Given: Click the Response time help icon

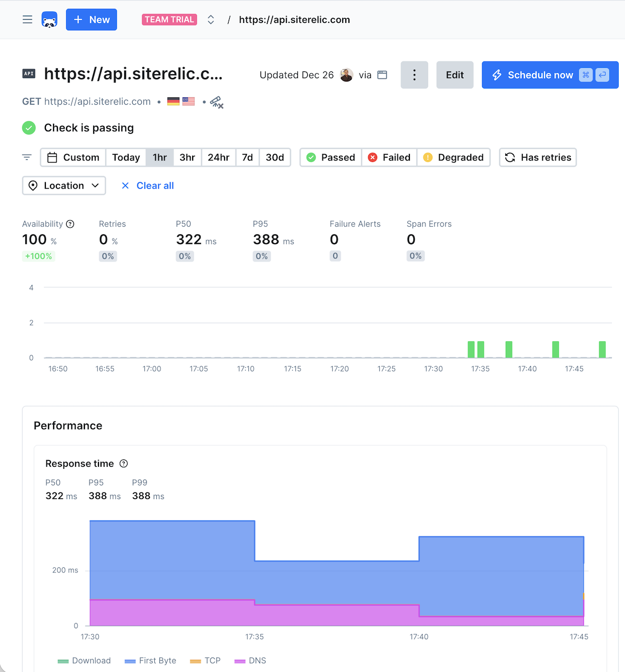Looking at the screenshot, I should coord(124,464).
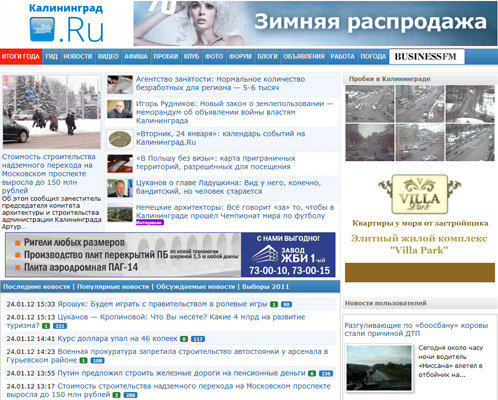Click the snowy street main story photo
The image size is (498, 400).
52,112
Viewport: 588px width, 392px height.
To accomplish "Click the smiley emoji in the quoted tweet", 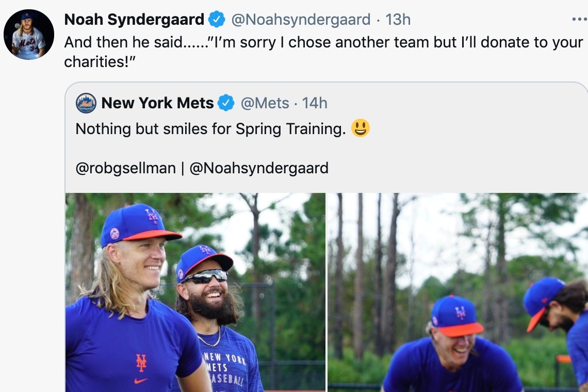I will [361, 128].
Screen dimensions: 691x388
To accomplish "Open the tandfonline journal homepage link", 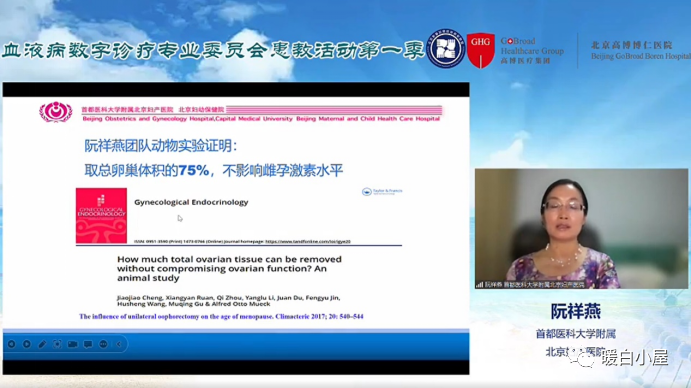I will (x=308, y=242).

--

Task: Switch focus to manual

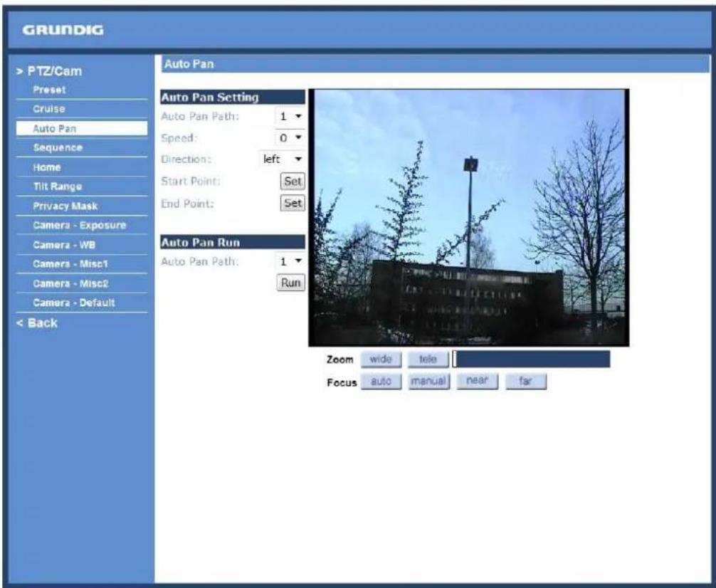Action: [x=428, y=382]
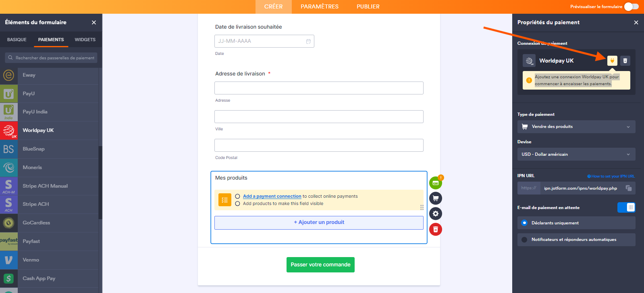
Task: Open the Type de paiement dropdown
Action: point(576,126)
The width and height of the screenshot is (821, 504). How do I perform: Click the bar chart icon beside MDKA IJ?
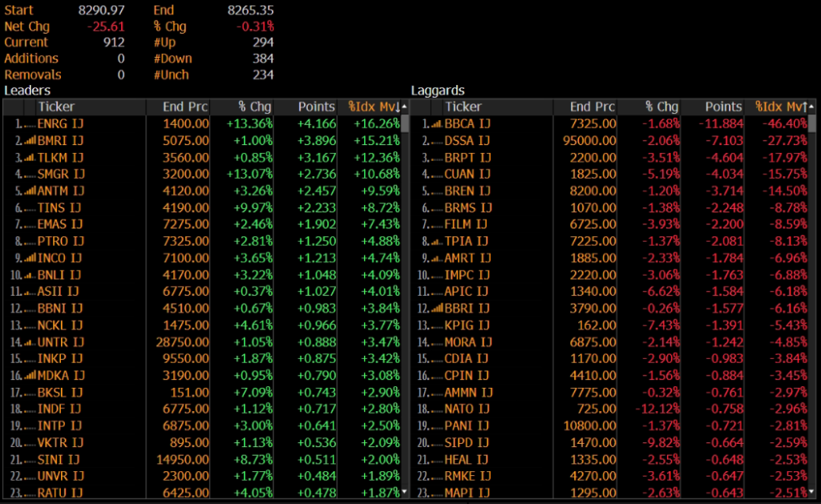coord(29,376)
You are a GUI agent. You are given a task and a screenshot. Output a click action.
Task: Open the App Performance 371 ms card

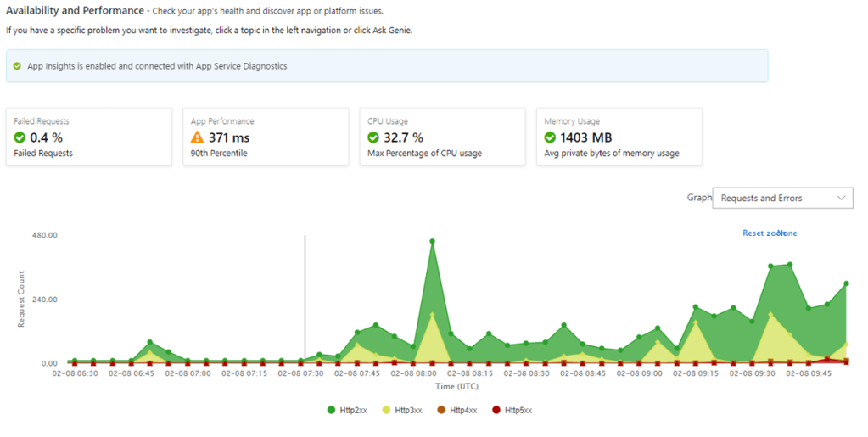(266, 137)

* * *

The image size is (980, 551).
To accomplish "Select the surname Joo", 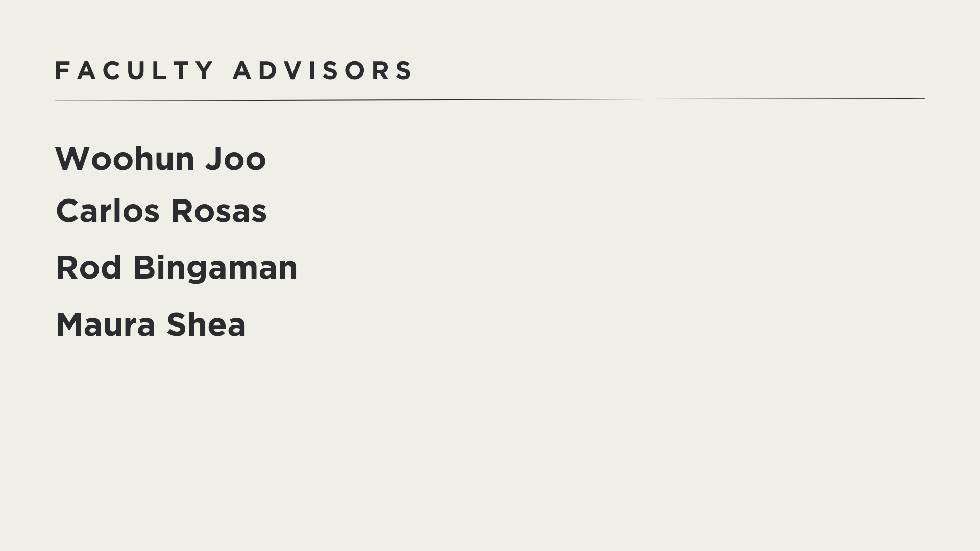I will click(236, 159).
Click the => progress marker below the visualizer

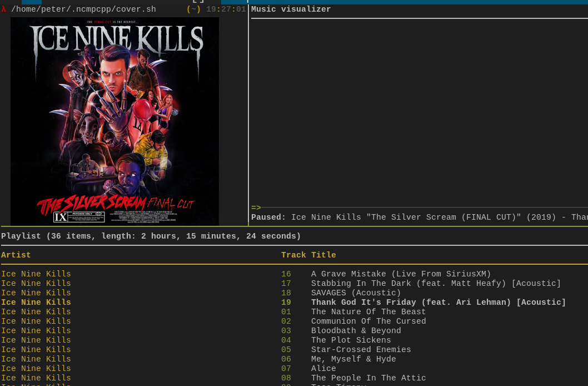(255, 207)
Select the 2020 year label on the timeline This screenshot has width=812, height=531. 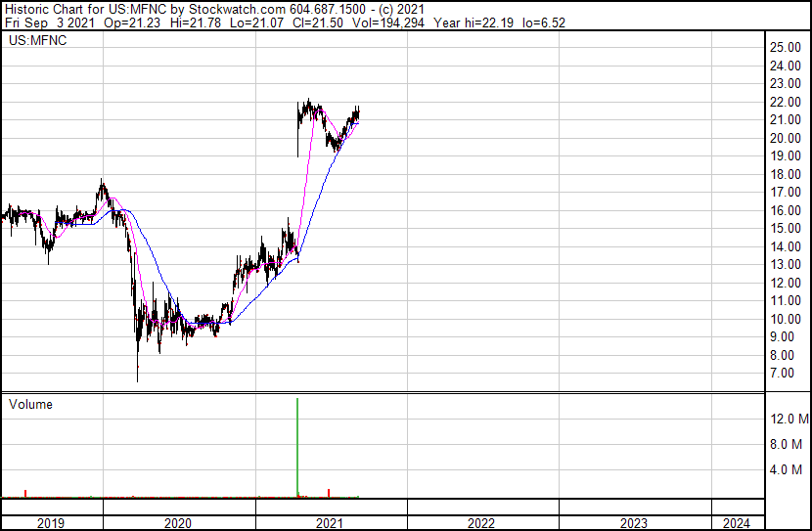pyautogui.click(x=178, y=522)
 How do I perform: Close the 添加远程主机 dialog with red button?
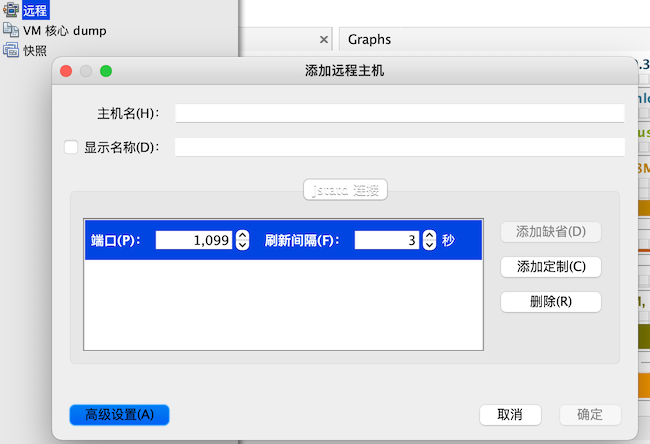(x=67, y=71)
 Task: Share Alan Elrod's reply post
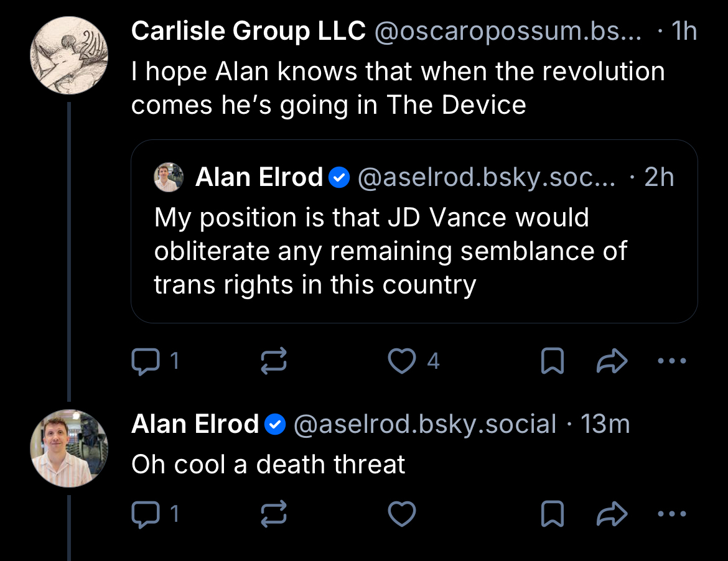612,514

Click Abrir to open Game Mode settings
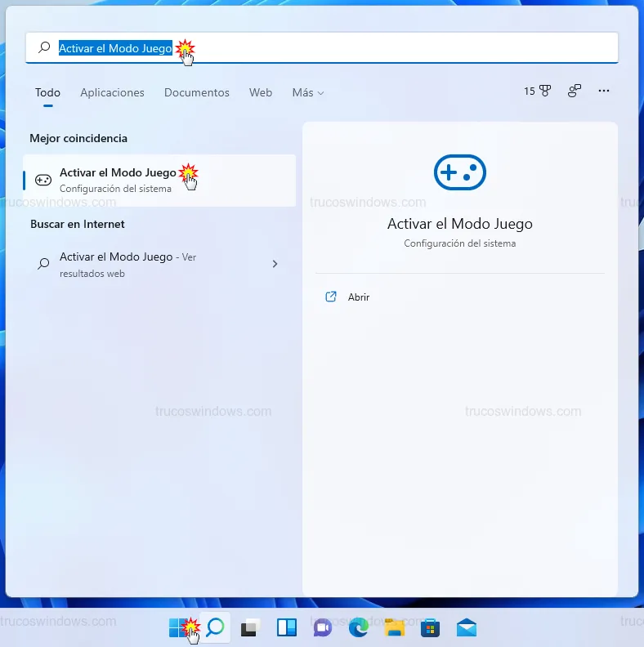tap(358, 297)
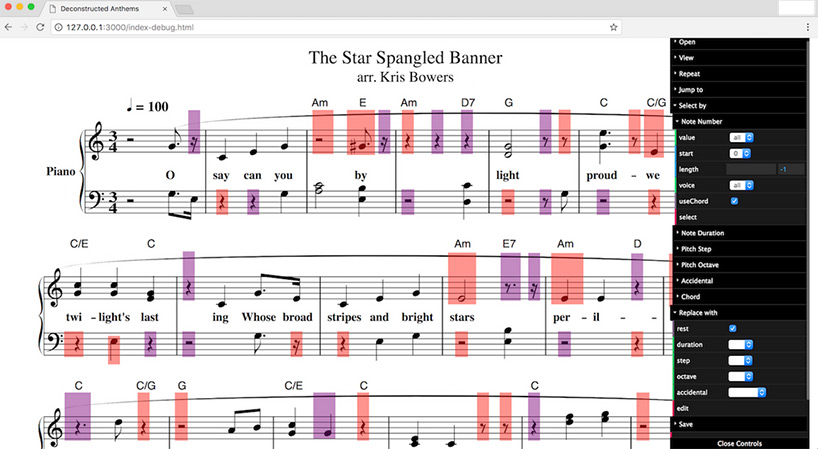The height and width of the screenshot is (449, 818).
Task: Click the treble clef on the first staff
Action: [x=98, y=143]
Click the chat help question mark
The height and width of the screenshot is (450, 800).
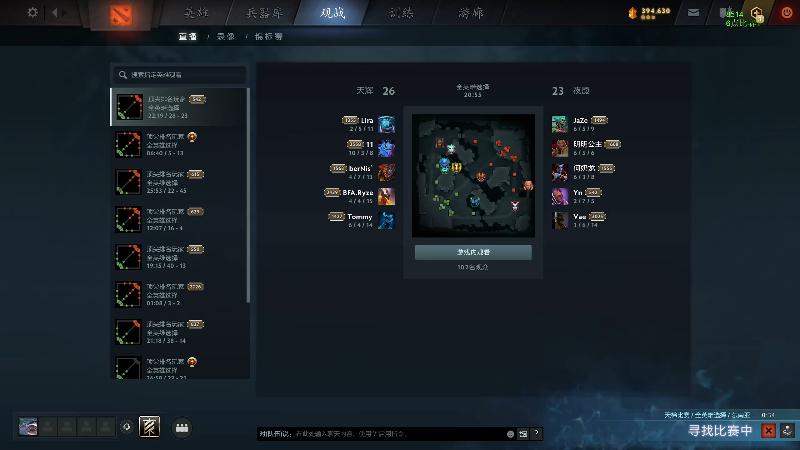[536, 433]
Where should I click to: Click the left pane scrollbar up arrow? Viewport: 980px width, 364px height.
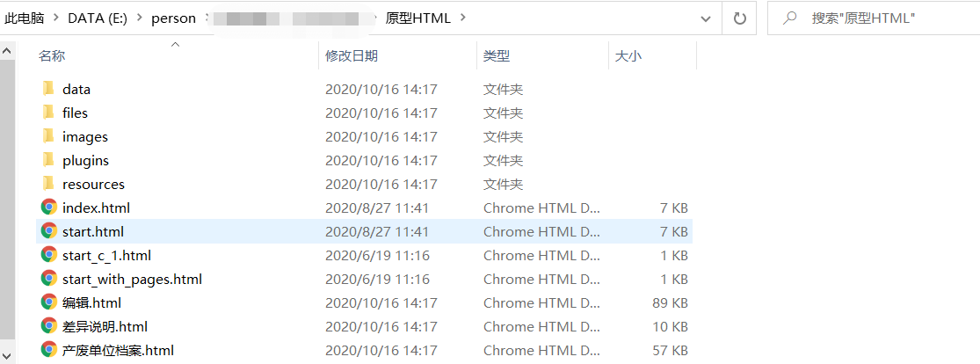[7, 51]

Aim of the task: Set down again, word for word, every line from the one with "Given: Click the Response time help icon" to the one with "Viewport: 588px width, 392px height." in the entries above, and omit the pictures.

Finished exercise:
Given: Click the Response time help icon

Looking at the screenshot, I should coord(124,464).
Click the snowy street main story photo
The image size is (498, 400).
52,112
Viewport: 588px width, 392px height.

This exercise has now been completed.